By 1430, the Byzantines eventually recovered the remainder of the Frankish part of Morea, but in 1460 the peninsula was almost completely overrun by the Ottoman Turks. They had already began raiding the Peloponnese since 1358 but their raids intensified after 1387, when commander Gazi Evrenos Bey took control. Exploiting the quarrels between Byzantines and Franks, he plundered across the peninsula and forced both the Byzantine despots and the remaining Frankish rulers to acknowledge Ottoman sovereignty and pay tribute.

Demands subsided after the Battle of Ankara in 1402 when Ottomans were defeated and their power was for some time subdued. Incursions into Morea resumed under commander Turahan Bey, governor of Thessaly, when he breached (once in 1423 and again in 1431) the six-mile defensive wall – aka the “Hexamilion Wall” – constructed in antiquity across the Isthmus of Corinth to guard the only land-route into the Peloponnese peninsula from mainland Greece.

Constantine Palaiologos restored the wall in 1444, but the Ottomans, under Murad II, breached it again in 1446, forcing the Despots of Morea to re-acknowledge Ottoman suzerainty. By 1458, the Ottomans had occupied a third of the Peloponnese and Sultan Mehmed II extinguished the remnants of the Despotate in 1460. The last Byzantine stronghold, Salmeniko Castle at the foot of Mt. Panachaikon in Achaea, under its commander Graitzas Palaiologos, held out until July 1461.

Only the Venetian fortresses of Methoni, Koroni, Navarino, Monemvasia, Argos and Nafplion escaped Ottoman control.
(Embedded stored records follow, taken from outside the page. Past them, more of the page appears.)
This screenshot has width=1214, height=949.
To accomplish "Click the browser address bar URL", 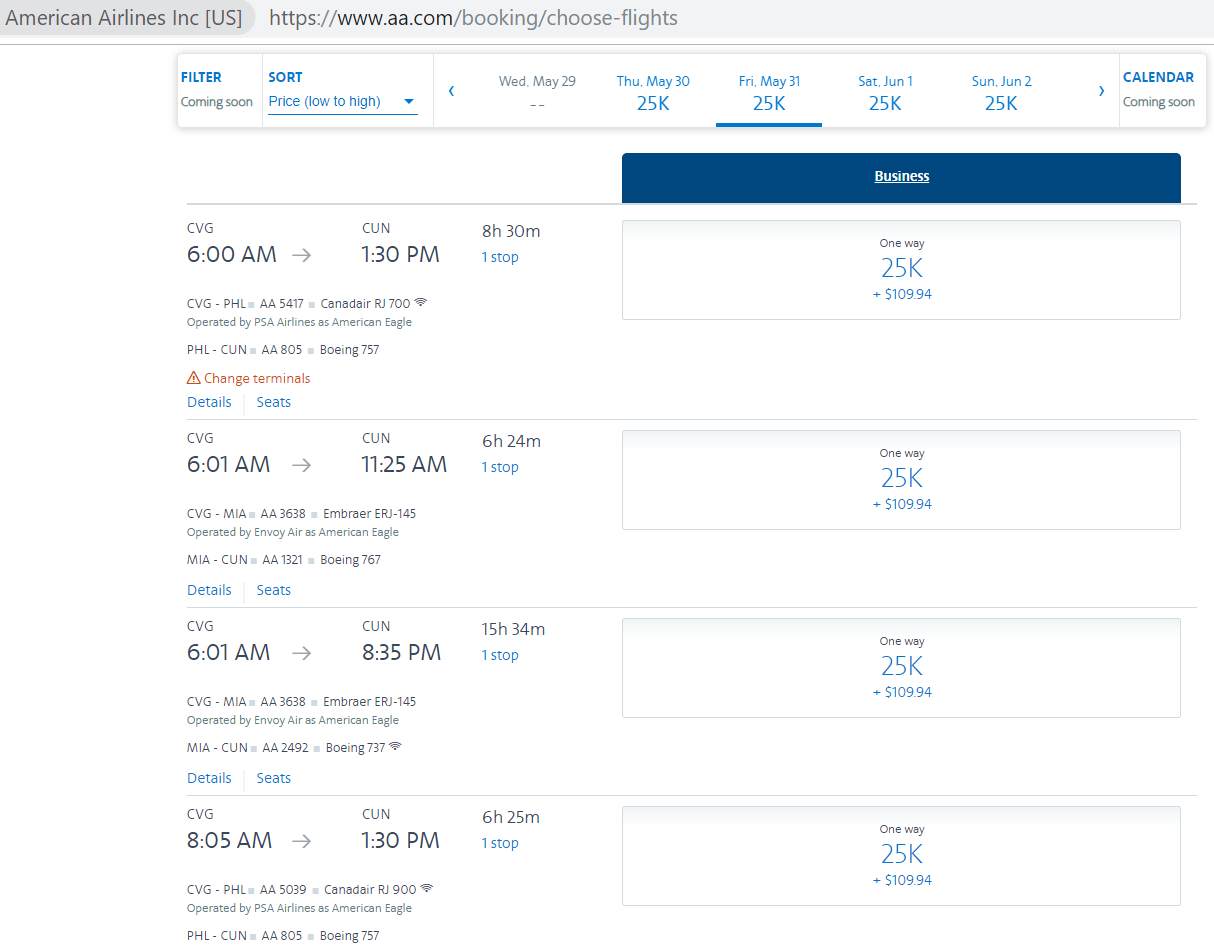I will point(473,18).
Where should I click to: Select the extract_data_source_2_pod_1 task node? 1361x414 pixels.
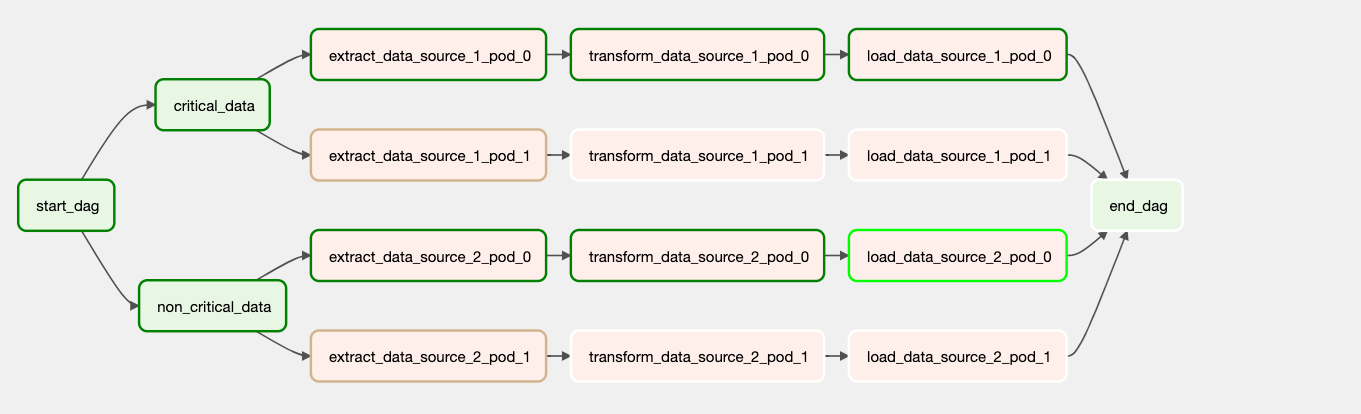tap(428, 356)
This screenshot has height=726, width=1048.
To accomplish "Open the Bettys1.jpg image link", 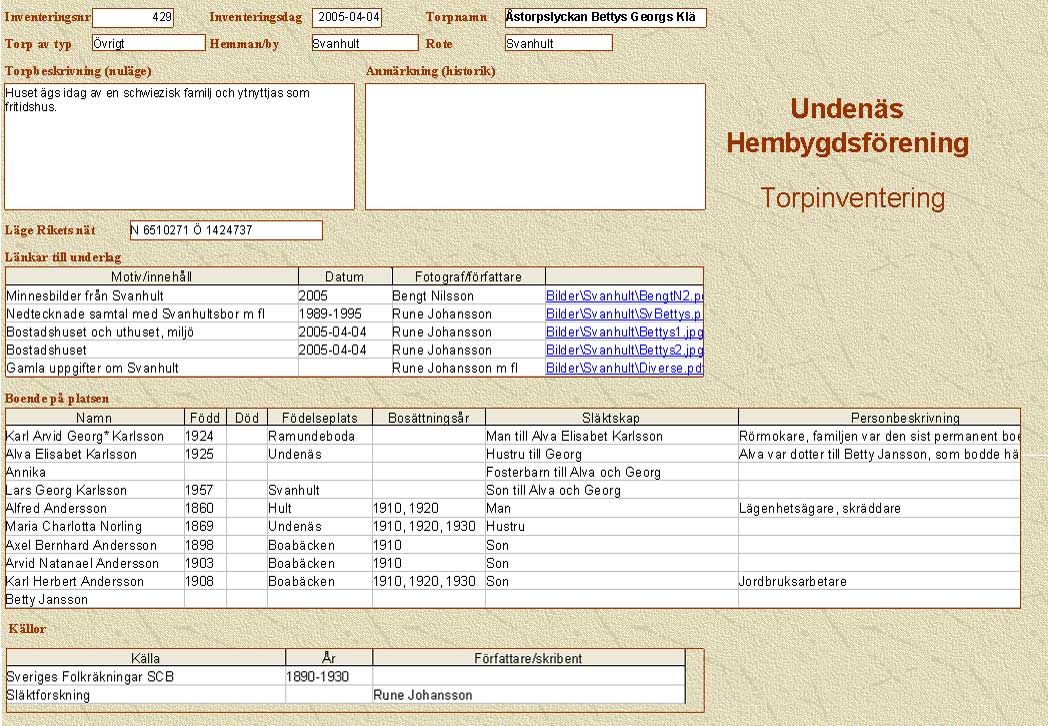I will pyautogui.click(x=624, y=332).
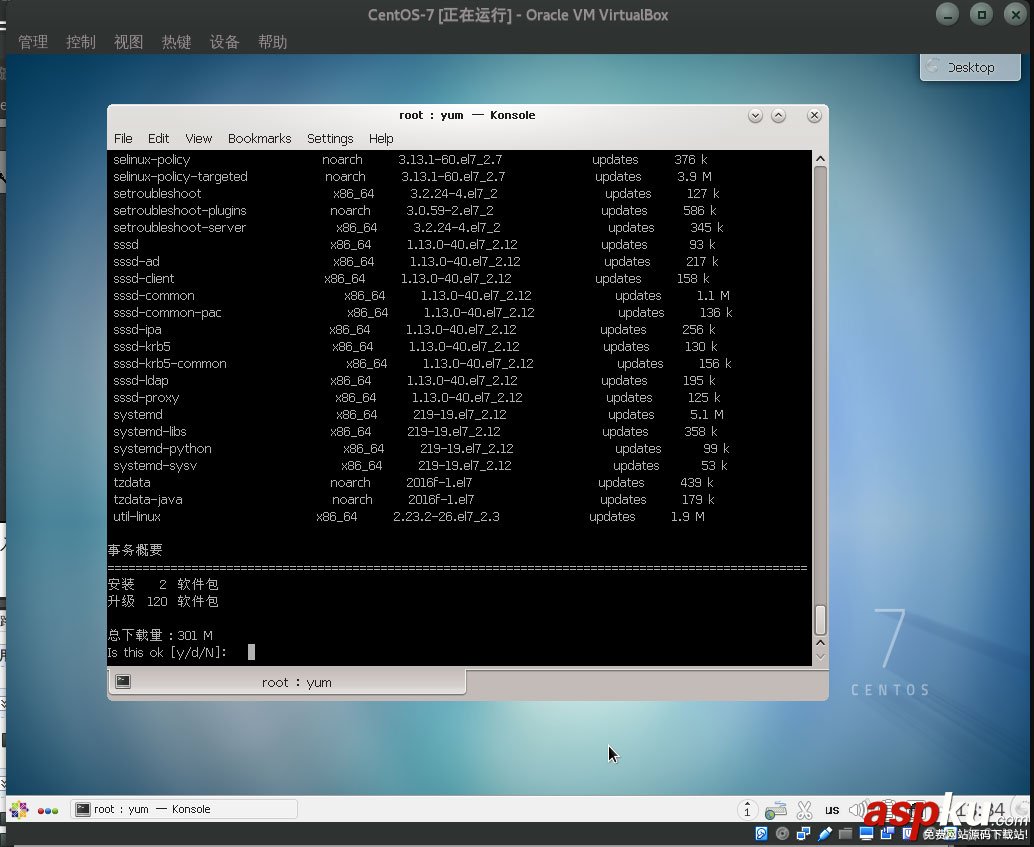Open the Desktop folder widget
The height and width of the screenshot is (847, 1034).
click(968, 67)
Francesco Morosini later seized the peninsula during the Morean War of 1684–99. Venetian rule proved unpopular, and the Ottomans recaptured Morea in 1714. By the end of the 18th century, armed bands of “klephts” – strengthened both by the decay of the Ottoman Empire and the emergence of Greek national consciousness – fought against the Turks. Ultimately, Morea and its people became the cradle and backbone of the Greek Revolution.